Немного погодя, облака сомкнулись вместе, задёрнув небо ровным слоем, опустились ещё ниже и замерли в почтительном и кротком ожидании...
Это, наверное было в тот момент, когда я заметил, что свет на листе бумаги, вложенном в машинку, потускнел, словно в комнате вместо электрической лампочки зажгли свечу… Стало как-то особенно тихо, чутко, как во время исповеди: только шёпот на ухо священнику да потрескивание разгорающихся свечек, да безмолвное мерцание лампад, и ещё ровный голос псаломщика-чтеца на клиросе, – всё подчеркивало трепетное предчувствие чего-то...
Но дождь не начинался. Притихшие облака словно ещё что-то ждали, а вместе с ними ждали и тополя, росшие в соседнем дворе, и две вороны, сидевшие около старого гнезда на ветках деревьев, и будто вся земля вокруг, и я тоже, чувствуя в происходящем что-то знаковое с детства, вечно повторяющееся из года в год и не вмещающееся в сознание…
И вот сдержанным басом будто издалека, протяжно-призывно, как священник из алтаря, под куполом облаков возвестилось: – Благословен Бог наш ныне и присно и во веки веков. – И всюду голосом накатившейся на берег волны отозвалось: – А-аминь!
И дождь опустился без всякой разминки, без пробных первых капель, сразу взяв и нужную тональность, и нужный ритм. И посыпался, словно мелкий песочек, шелестя по крутым жестяным крышам, сразу разбегаясь ручейками по карнизам и водосточным трубам...
Тополя за окном затаились, опустив крупные молодые листья, и стояли, не шевелясь, внемля шёпоту, лившемуся с небес, словно Баховская фуга…
Перед глазами у меня густо стояли прямые нити, разлетавшиеся над карнизом мелкими брызгами, и мне казалось, что дождь идёт не за окном, а сквозь меня…
– Совершается какое-то таинство, – первые слова, которыми сознание отреагировало на явление природы, и они не показались мне ни чрезмерными, ни натянутыми... И время будто остановилось или стёрлось, так что я и не заметил, когда за окном опять стало совсем тихо. Только одинокие капли изредка разбивались о жестяный карниз...
Дождь кончился также без заминок и сомнений, как и начался, точно совершив всё, что полагалось в этот день, и, как странник, быстро и незаметно собрал свои пожитки – Библию да горсть сухарей в сумку через плечо – и куда-то ушёл...
Лишь малое время в воздухе трусили редкие ниточки, поблескивая на солнце, потом и они иссякли, будто их, как послеобеденные крошки со стола, кто-то бережно сгрёб ладонью в ладонь…
Листва на деревьях посветлела, встрепенулась, залепетала, и тополя опять вернулись на землю, словно из сна, беспричинно радостные...
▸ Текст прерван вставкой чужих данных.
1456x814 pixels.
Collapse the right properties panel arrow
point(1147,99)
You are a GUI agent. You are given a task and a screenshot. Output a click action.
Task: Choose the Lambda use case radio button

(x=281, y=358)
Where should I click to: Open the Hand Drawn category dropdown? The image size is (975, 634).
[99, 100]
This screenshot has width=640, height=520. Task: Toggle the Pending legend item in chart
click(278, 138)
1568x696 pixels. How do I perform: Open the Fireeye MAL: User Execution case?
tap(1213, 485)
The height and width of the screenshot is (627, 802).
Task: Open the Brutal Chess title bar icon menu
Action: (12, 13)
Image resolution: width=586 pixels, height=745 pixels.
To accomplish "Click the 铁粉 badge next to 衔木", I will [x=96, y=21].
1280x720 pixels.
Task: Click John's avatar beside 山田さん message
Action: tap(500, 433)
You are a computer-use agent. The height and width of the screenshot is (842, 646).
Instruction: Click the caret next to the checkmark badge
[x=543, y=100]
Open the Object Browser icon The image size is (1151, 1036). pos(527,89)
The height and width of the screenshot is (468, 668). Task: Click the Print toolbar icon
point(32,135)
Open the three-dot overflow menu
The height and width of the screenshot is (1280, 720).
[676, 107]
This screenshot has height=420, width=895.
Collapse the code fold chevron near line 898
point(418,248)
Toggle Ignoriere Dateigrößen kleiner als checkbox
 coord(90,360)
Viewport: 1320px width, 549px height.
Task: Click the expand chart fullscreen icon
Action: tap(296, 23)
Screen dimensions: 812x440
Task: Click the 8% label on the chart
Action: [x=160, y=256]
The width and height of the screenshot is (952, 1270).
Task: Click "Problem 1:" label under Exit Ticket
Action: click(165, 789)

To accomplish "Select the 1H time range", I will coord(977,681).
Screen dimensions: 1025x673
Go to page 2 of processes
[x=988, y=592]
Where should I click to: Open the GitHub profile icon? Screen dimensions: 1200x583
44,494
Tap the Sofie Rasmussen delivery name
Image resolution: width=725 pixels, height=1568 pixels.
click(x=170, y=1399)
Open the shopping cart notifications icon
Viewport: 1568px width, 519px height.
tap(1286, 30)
Никогда больше дожди не производили на меня подобного впечатления, и потому дождь тот никак не забывался…
Лишь много позднее, уже глубокой осенью, по следам каких-то запечатлевшихся подробностей вдруг вспомнилось, что было это на следующий день после Троицы. День, который я помню с детства, мать называла Духовым днём, и всегда с боязливым благоговением разъясняла нам с братом, что в тот день птичка гнезда не вьёт, а девушка косы не заплетает. И уж Боже упаси с плугом на поле выехать...
«Да, детоньки, не смейтесь! Почему, почему? А потому, говорю вам, что вся земля в этот день именинница, и Дух Святой, как на вас в церкви, на всю её сходит и благословляет...
Не смейтесь, говорю, а слушайте, басалáи... Это ведь не я выдумала». И благоговейно крестилась...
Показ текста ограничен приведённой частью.